Cooperative Games Children Love

Question: What’s one way you’ve refashioned a competitive game to make it more cooperative and still fun?

A: In pinball, my dodgeball replacement, players throw or roll balls to knock down small plastic bowling pins. We use two teams and several balls per team. To start, the teams face each other, their players on either side of a midline and their own pins in a horizontal line behind them. Some players begin as throwers and some as pin guards, but players may change positions freely. On a musical cue, the players try, without crossing the midline, to knock down each other’s pins. Because the pins are low targets, very few players get hit with the balls. If a child is throwing dangerously, we stop the game and remind everyone about safety and the fact that the targets are the pins, not the people. Players get to reset one of their teams’ knocked-down pins by catching a ball thrown by the opposing team or throwing a ball through a basketball hoop. Players who throw a ball caught by a member of the other team go to a holding place but are freed by throwing a ball to or catching a ball from a teammate. With these and other strategies for resetting pins and keeping players in the game, “winning” is virtually impossible. Plus, playing is a lot more fun than winning, so if all the pins on either side do go down, we just stand them up and keep on going!

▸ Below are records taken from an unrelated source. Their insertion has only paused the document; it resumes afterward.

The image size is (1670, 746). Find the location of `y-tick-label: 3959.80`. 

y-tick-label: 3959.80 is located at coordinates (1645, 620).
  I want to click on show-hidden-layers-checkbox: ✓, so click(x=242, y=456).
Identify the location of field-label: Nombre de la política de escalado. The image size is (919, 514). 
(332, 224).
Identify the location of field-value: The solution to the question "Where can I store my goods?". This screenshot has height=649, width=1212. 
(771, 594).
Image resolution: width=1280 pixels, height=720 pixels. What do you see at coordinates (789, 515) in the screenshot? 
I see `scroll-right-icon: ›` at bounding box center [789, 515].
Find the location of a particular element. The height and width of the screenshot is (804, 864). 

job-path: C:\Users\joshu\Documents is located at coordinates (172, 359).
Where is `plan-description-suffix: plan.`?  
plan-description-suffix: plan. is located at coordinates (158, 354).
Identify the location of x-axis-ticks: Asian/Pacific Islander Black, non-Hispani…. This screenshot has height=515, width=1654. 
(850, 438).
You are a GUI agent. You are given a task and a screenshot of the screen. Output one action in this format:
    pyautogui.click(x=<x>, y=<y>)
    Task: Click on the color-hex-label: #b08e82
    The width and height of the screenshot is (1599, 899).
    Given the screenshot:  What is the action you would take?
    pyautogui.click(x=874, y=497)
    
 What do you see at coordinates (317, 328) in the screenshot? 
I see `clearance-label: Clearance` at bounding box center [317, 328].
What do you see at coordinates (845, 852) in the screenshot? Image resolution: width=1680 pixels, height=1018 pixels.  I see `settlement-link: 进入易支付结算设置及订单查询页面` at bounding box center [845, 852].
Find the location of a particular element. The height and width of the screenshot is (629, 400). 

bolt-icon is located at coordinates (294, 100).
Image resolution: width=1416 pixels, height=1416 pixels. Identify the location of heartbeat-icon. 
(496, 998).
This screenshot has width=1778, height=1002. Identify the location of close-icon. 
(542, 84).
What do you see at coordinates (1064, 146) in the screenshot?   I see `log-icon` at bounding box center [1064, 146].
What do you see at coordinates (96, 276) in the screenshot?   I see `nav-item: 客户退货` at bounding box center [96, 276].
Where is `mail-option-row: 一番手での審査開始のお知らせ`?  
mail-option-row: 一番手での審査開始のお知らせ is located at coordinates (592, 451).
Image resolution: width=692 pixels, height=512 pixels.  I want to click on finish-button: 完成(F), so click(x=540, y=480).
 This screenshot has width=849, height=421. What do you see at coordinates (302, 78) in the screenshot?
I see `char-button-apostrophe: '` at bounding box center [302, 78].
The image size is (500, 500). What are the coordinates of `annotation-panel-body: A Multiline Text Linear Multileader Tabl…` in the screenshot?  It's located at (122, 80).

Gina Forberg teaches physical education to kindergartners through fifth graders at the King’s Highway School in Westport, Connecticut.

A: A cooperative version of Musical Chairs generated lots of fun and laughter for kindergartners through second graders. As in the traditional Musical Chairs, there’s one less chair than there are players. But when the music stops, the goal is to try to fit everyone into the available chairs—for example, by sharing, sitting on laps, or touching chairs instead of sitting in them. First, the students and I would brainstorm these possible ways. Then we’d model and practice everything, from using each strategy safely and respectfully to moving safely to the chair. With fifteen to twenty students, we could complete the game in ten to fifteen minutes. I used this version of Musical Chairs for indoor recess and also as an activity for Morning Meeting.

Lauri Bousquet taught intermediate and middle school students and worked as a reading specialist and professional development specialist. She currently teaches at LeMoyne College in Syracuse, New York, and is a Responsive Classroom consulting teacher.

A: In the competitive version of Pass the Chicken, a single player sits in the middle of a circle formed by all the other players and tries to answer a question before a beanbag chicken (or any small toy) makes its way around the circle. Knowing that being alone inside the circle might be scary for second graders, I restructured the game to put five children together in a small circle inside the larger one. As the game progresses, children take turns being in the inner circle. I start each round by posing a question that requires a list of answers, such as “Name ten vegetables,” and start the beanbag around the outer circle. The inner circle children take turns giving answers, with respectful help, if needed, from their inner circle teammates. We keep the game going until everyone has been part of the inside circle. No one gets out, and the game moves so fast that the focus stays on the fun and on helping teammates find answers. Pass the Chicken is just plain fun, but it’s also great for practicing rote facts in all areas of the curriculum. In math, for example, the question might be “What are some multiples of five?” I’ve also used it to review social skills, such as the five ways to respond when I signal for quiet: eyes on the speaker, mouth quiet, body still, ears listening, hands free.

Patricia Lawrence teaches second graders at the Hunnewell School in Wellesley, Massachusetts. She is a Responsive Classroom consulting teacher.